Reasoning Up the Instruction Ladder for Controllable Language Models

As large language model (LLM) based systems take on high-stakes roles in real-world decision-making, they must reconcile competing instructions from multiple sources (e.g., model developers, users, and tools) within a single prompt context. Thus, enforcing an instruction hierarchy (IH) in LLMs, where higher-level directives override lower-priority requests, is critical for the reliability and controllability of LLMs. In this work, we reframe instruction hierarchy resolution as a reasoning task. Specifically, the model must first "think" about the relationship between a given user prompt and higher-priority (system) instructions before generating a response. To enable this capability via training, we construct VerIH, an instruction hierarchy dataset of constraint-following tasks with verifiable answers. This dataset comprises ~7K aligned and conflicting system-user instructions. We show that lightweight reinforcement learning with VerIH effectively transfers general reasoning capabilities of models to instruction prioritization. Our finetuned models achieve consistent improvements on instruction following and instruction hierarchy benchmarks, achieving roughly a 20% improvement on the IHEval conflict setup. This reasoning ability also generalizes to safety-critical settings beyond the training distribution. By treating safety issues as resolving conflicts between adversarial user inputs and predefined higher-priority policies, our trained model enhances robustness against jailbreak and prompt injection attacks, providing up to a 20% reduction in attack success rate (ASR). These results demonstrate that reasoning over instruction hierarchies provides a practical path to reliable LLMs, where updates to system prompts yield controllable and robust changes in model behavior.
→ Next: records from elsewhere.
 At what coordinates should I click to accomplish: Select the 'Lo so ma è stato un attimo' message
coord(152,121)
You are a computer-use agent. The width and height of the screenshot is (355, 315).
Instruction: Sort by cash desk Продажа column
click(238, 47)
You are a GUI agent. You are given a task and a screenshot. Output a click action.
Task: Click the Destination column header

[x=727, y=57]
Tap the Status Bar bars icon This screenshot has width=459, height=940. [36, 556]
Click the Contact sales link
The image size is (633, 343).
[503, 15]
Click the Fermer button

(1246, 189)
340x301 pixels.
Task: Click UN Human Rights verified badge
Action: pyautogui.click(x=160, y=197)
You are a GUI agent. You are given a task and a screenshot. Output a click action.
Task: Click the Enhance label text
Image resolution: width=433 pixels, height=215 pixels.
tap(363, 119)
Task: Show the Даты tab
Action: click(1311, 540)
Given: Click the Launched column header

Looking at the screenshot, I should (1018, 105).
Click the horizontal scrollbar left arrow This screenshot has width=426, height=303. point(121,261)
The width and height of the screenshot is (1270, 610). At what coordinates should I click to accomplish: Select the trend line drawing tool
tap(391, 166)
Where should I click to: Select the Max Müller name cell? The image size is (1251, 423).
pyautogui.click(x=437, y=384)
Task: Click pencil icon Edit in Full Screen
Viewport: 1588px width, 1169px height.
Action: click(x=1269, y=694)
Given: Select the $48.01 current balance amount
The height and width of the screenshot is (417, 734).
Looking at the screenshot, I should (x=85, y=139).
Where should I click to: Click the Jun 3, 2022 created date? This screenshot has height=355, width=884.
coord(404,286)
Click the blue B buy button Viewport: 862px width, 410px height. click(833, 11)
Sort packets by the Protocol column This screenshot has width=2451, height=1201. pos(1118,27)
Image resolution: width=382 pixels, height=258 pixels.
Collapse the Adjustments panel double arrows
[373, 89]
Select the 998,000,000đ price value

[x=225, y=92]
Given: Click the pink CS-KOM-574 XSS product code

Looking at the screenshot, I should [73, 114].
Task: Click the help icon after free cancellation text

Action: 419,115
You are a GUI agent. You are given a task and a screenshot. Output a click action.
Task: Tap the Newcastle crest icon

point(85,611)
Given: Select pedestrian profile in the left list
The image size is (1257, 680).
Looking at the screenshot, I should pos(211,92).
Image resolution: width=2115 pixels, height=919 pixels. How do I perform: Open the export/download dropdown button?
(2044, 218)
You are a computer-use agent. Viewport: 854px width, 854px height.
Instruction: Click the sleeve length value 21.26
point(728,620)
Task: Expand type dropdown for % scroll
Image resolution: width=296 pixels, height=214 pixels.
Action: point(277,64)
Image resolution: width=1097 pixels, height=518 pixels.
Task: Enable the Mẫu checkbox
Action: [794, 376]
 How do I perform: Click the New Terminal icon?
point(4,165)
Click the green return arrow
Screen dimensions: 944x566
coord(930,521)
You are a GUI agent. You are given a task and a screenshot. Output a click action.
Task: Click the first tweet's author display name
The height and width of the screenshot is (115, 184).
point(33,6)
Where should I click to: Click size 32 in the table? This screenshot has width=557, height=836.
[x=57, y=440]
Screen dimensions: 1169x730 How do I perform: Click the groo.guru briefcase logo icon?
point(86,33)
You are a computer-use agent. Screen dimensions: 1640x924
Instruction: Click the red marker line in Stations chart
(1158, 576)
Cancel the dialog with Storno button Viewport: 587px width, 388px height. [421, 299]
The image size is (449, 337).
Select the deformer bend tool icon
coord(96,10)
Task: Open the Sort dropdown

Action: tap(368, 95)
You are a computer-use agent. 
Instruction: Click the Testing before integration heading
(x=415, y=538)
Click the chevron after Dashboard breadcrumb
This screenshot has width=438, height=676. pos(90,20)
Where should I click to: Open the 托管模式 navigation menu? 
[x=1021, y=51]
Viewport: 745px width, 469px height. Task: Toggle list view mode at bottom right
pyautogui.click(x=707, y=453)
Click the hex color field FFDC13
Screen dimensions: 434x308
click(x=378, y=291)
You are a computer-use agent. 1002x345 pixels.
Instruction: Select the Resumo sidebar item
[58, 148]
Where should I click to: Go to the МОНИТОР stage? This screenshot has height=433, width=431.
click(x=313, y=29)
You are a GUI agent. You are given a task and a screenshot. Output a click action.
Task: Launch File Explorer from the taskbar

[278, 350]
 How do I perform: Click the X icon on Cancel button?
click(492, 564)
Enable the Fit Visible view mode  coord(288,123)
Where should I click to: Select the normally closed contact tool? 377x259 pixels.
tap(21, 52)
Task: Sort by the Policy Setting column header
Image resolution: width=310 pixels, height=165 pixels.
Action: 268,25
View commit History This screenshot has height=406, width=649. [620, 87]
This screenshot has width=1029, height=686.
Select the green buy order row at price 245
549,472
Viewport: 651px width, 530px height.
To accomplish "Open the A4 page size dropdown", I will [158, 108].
翻译：随着基于大语言模型（LLM）的系统在现实世界决策中承担起高风险的职责，它们必须在单一提示上下文中协调来自多方（例如模型开发者、用户和工具）的竞争性指令。因此，在LLM中强制执行指令层级（IH），即高层指令优先于低优先级请求，对于LLM的可靠性和可控性至关重要。在本工作中，我们将指令层级解析重新定义为一项推理任务。具体而言，模型在生成响应前必须首先"思考"给定用户提示与高优先级（系统）指令之间的关系。为了通过训练实现此能力，我们构建了VerIH——一个包含可验证答案的约束遵循任务的指令层级数据集。该数据集包含约7K条对齐及冲突的系统-用户指令。我们证明，使用VerIH进行轻量级强化学习能有效将模型的通用推理能力迁移至指令优先级处理。我们微调的模型在指令遵循和指令层级基准测试中取得了一致的改进，在IHEval冲突设置上实现了约20%的性能提升。这种推理能力还能泛化至训练分布之外的安全关键场景。通过将安全问题视为对抗性用户输入与预定义高优先级策略之间的冲突解析，我们训练的模型增强了对越狱和提示注入攻击的鲁棒性，攻击成功率（ASR）最高可降低20%。这些结果表明，对指令层级进行推理为实现可靠LLM提供了一条实用路径，其中系统提示的更新能带来模型行为的可控且稳健的改变。